Je prends l'ascenseur et roule tout au bout du couloir de droite, chambre 200. De le fumée s'échappe de sous la porte, et j'entends des rires. Maëve doit sûrement être défoncée, ou alors c'est une de ses copines.

Je toque timidement, et, d'un coup, tous les rires se stoppent. Instantanément. La fumée disparaît, et, bientôt, Maëve m'ouvre la porte.

Maëve est plutôt jolie. Avec ses courts cheveux noirs, ses yeux bleus cristal et son visage rond, elle fait des ravages chez les filles et les garçons.

- Oh putain, c'est toi Ava ! S'exclame-t-elle en soupirant de soulagement, la main sur le cœur. Tu m'as foutu la frousse meuf ! J'ai bien cru que c'était Aubry.

Comme je ne réagis pas, Maëve s'écarte de la porte pour me laisser entrer, et la claque dès l'instant où mon fauteuil est entièrement entré.

Deux filles - l'une à l'air sage et l'autre plus rebelle - me fixent comme si j'étais un ovni. Celle à l'air plus sage, voyant bien que je ne suis pas un potentiel danger, se rallume une cigarette, ou plutôt un joint qui sent atrocement mauvais. La deuxième se contente de continuer à me regarder d'un air féroce.

- Tu veux des Malboros comme d'hab ? Me demande Maëve en me tendant un paquet de cigarettes.

- Non.

Je fixe mes ongles rongés.

- Un truc plus fort.

Elle lâche un petit "oh", et fouille dans le fond de sa valise avant d'en sortir un petit paquet d'herbe.

- Inès et Harold sont revenus, c'est ça ? M'interroge-t-elle en me tendant quelques feuilles à rouler.

Je hoche la tête.

- Ouais...

L'accident me revient en tête et j'essaie de chasser mes pensées dans un coin de ma tête.
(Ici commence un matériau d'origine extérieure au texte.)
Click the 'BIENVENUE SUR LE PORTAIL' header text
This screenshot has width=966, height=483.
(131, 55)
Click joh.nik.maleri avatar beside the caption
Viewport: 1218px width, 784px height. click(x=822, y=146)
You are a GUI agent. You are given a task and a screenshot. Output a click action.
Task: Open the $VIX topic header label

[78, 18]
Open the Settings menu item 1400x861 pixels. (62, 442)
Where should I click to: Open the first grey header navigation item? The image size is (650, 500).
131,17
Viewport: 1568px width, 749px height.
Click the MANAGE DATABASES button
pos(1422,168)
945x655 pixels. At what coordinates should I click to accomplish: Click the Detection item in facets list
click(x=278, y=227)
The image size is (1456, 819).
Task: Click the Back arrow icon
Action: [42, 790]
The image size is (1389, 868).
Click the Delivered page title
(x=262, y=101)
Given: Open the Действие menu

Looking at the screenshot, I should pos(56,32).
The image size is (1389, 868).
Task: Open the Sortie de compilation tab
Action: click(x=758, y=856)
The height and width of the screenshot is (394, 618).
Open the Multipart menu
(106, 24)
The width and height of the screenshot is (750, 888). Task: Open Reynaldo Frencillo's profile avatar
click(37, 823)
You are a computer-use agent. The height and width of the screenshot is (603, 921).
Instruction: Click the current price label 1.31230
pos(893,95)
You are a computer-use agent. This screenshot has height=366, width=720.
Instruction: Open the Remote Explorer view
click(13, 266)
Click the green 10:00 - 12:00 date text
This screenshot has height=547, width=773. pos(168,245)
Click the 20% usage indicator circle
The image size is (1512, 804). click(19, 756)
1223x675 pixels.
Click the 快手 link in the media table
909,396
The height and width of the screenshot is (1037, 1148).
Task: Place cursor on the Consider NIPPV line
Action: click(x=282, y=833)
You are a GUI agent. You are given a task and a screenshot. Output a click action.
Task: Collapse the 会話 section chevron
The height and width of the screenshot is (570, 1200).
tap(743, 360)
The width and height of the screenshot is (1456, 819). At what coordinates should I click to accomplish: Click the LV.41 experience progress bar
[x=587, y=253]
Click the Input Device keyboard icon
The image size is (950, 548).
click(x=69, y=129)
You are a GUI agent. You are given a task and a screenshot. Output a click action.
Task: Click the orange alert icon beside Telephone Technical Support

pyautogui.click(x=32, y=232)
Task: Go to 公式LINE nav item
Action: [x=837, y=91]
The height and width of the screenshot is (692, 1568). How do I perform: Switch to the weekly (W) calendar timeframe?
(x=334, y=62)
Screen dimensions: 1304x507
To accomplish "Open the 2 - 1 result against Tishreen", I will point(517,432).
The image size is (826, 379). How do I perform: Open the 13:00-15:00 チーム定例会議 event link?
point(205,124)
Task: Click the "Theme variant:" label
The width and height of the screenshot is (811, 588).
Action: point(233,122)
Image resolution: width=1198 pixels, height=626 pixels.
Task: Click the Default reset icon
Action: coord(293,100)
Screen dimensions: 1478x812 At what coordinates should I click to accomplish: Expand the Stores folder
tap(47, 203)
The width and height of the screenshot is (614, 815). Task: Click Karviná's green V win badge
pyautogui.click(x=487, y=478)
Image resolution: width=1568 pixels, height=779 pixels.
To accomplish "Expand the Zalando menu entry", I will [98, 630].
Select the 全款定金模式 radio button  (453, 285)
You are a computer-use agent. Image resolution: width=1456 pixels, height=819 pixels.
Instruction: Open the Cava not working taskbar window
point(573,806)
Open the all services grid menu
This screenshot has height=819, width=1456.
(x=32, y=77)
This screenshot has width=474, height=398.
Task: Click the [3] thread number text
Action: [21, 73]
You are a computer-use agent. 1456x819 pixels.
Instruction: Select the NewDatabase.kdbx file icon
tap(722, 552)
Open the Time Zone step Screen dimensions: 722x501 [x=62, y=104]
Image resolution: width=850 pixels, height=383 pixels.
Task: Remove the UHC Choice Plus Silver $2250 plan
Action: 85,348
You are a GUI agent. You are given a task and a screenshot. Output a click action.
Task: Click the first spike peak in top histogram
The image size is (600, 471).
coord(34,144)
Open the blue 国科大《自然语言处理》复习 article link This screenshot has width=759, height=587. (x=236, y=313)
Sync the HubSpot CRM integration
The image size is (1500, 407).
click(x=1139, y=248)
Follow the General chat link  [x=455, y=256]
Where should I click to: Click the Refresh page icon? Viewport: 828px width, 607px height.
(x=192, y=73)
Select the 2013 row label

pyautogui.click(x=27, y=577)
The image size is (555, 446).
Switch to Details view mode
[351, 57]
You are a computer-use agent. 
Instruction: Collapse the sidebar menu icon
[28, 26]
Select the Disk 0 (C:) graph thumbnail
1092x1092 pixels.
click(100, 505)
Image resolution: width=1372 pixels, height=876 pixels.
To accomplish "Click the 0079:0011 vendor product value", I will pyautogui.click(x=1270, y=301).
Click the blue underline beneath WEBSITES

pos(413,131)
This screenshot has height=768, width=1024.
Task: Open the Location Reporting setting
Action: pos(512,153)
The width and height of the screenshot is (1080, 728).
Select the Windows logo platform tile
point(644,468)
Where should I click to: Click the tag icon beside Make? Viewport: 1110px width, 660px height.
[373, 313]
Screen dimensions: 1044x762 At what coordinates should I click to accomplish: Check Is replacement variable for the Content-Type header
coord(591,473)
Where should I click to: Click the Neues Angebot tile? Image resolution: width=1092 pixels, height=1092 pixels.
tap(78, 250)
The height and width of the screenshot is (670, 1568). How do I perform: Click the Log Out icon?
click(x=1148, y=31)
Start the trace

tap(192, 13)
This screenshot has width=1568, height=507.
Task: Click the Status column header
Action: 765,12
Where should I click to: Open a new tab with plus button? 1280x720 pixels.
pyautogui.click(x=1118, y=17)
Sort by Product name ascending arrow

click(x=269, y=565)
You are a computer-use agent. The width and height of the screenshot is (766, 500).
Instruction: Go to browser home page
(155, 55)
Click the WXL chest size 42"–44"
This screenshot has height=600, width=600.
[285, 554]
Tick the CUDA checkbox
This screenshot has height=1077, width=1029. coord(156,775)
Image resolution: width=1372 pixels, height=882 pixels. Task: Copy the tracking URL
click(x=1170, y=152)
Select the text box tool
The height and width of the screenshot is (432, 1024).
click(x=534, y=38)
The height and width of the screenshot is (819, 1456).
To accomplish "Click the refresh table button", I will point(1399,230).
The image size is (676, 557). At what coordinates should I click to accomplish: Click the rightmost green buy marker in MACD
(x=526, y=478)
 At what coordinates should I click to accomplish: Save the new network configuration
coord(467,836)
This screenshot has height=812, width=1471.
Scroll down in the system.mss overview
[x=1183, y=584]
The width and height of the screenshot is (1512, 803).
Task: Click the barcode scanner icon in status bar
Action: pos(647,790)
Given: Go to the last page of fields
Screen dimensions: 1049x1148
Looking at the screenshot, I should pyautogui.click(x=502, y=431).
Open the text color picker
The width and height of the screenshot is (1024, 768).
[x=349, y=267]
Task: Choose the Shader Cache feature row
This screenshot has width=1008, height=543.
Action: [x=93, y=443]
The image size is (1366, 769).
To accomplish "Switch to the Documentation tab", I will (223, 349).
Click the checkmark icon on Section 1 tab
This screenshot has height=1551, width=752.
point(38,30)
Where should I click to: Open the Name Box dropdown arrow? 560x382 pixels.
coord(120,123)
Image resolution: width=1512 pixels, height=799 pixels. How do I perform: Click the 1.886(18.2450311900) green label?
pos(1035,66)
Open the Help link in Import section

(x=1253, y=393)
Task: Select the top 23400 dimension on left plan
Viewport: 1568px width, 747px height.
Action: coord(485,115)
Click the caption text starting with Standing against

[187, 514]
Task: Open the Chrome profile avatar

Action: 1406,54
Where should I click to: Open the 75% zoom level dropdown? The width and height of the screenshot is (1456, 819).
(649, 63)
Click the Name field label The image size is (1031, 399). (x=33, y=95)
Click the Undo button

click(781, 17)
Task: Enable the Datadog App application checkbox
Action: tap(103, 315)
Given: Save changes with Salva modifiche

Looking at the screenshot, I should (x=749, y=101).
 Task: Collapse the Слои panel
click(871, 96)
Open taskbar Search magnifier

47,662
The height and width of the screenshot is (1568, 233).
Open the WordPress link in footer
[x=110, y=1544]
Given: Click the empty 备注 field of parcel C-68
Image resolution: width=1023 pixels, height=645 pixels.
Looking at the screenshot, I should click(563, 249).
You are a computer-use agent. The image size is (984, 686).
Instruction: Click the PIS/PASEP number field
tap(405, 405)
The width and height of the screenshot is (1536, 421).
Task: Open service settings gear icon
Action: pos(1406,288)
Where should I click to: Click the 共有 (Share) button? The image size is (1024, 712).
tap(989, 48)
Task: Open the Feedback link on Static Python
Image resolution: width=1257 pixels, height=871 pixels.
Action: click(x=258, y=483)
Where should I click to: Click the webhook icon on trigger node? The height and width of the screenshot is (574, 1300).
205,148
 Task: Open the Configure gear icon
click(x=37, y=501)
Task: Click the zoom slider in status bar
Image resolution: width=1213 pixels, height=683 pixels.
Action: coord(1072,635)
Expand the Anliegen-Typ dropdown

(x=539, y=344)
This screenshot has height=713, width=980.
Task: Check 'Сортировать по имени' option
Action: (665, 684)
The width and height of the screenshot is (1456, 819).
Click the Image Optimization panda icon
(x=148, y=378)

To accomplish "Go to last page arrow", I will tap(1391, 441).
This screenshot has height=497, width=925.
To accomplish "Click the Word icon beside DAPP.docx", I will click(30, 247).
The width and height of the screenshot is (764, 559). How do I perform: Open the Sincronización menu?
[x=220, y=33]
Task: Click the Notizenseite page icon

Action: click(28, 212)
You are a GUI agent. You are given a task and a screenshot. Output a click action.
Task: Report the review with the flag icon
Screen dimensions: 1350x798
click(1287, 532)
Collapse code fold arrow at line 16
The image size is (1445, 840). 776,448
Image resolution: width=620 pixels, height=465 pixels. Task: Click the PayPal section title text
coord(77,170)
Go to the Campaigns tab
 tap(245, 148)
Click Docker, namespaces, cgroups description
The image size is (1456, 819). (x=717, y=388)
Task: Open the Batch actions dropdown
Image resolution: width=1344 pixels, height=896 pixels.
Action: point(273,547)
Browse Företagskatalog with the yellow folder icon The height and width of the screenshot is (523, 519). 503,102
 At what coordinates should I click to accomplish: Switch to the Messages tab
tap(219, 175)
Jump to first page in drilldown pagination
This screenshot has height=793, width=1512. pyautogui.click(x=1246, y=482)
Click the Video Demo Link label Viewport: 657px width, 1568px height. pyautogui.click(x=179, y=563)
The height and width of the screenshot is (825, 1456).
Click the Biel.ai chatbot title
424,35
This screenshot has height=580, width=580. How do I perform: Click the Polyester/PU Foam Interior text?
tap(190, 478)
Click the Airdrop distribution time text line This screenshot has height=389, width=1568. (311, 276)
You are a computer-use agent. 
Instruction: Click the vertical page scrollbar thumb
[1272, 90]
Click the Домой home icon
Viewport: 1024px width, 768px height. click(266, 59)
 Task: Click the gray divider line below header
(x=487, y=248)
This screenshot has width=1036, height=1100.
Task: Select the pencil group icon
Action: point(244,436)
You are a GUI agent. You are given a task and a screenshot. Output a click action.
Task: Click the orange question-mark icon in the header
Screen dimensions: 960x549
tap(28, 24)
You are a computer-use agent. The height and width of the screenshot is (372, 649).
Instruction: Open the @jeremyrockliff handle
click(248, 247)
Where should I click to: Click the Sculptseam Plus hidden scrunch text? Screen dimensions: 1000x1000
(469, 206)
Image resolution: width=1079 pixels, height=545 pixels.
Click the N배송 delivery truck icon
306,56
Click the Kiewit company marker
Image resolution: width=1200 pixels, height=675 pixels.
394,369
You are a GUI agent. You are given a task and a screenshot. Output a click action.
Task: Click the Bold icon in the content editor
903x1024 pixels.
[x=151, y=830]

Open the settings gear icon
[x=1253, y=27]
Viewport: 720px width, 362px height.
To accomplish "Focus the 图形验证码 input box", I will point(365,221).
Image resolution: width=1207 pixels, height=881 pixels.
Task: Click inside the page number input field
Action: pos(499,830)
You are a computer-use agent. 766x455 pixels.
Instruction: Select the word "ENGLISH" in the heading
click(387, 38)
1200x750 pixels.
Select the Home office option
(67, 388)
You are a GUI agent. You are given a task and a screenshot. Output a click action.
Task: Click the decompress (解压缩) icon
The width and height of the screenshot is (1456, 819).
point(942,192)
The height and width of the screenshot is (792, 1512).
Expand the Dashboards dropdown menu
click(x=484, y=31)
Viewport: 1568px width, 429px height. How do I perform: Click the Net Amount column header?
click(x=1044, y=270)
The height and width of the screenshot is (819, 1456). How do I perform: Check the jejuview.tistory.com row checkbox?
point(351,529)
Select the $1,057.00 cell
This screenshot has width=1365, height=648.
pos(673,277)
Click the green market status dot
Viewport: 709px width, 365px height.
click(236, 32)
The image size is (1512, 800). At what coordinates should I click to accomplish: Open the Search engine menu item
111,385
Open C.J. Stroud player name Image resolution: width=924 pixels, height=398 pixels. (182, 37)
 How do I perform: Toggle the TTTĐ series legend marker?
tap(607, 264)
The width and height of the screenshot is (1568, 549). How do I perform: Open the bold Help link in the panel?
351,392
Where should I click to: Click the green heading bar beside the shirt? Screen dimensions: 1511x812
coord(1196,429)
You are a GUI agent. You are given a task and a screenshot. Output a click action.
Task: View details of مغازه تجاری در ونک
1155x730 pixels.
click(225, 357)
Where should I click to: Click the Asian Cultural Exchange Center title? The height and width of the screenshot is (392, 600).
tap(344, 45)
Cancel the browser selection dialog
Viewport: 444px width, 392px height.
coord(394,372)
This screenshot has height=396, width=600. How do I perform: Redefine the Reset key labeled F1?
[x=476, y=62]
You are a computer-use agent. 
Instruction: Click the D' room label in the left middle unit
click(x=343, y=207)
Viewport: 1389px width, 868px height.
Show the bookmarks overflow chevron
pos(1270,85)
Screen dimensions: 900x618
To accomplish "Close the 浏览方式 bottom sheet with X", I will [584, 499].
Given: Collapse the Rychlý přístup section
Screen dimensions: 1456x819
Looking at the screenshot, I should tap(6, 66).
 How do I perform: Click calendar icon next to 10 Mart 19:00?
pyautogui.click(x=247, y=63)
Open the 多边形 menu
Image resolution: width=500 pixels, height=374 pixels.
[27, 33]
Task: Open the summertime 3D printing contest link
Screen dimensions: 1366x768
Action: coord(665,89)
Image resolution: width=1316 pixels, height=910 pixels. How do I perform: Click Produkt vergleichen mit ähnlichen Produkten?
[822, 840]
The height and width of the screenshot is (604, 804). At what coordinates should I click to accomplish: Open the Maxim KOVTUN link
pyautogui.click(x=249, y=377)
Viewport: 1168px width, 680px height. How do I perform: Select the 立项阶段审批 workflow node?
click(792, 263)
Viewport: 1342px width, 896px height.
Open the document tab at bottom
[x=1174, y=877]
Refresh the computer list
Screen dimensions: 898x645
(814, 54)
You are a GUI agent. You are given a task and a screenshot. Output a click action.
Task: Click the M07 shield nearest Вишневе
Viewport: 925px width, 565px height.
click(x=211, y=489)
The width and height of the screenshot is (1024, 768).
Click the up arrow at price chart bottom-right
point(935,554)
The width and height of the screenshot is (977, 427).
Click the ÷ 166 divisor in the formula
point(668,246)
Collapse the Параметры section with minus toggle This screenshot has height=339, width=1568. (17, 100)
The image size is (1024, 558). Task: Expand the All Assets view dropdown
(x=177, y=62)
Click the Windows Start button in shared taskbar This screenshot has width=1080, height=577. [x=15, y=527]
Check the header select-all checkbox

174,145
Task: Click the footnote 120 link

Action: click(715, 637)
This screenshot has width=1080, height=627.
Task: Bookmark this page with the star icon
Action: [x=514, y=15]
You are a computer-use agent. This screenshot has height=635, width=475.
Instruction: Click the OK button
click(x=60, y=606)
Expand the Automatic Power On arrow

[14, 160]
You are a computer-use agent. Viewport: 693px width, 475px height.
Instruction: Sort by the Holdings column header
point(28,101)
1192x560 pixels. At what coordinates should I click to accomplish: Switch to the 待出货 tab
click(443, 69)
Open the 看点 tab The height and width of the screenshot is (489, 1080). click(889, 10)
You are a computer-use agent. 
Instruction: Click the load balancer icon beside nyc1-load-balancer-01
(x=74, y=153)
Pas maintenant. Pas ici.

Je lui tends deux billets de vingt, la remercie platement, fixe à mon tour les deux filles, et repart de la chambre 200, mon paquet d'herbe caché dans la poche intérieure de mon gilet.

Je erre pendant quelques temps dans les jardins, à observer les montagnes enneigées, les sapins dénudés et les quelques pensionnaires de l'Institut qui s'embrassent, discutent et plaisantent sur des bancs. Si on regarde la façade du Centre, tout est beau, tout est rose et les adolescents à problèmes deviennent tout à coup des enfants modèles. Toute cette hypocrisie me donne envie de vomir.

Finalement, les trois heures passent à tout vitesse. Je fume un dernier joint, et me rends dans ma chambre pour troquer mon jogging taché de sauce tomate pour jean propre. L'Institut exige que nous portions des tenues correctes pour les rendez-vous avec le spy. Allez savoir pourquoi.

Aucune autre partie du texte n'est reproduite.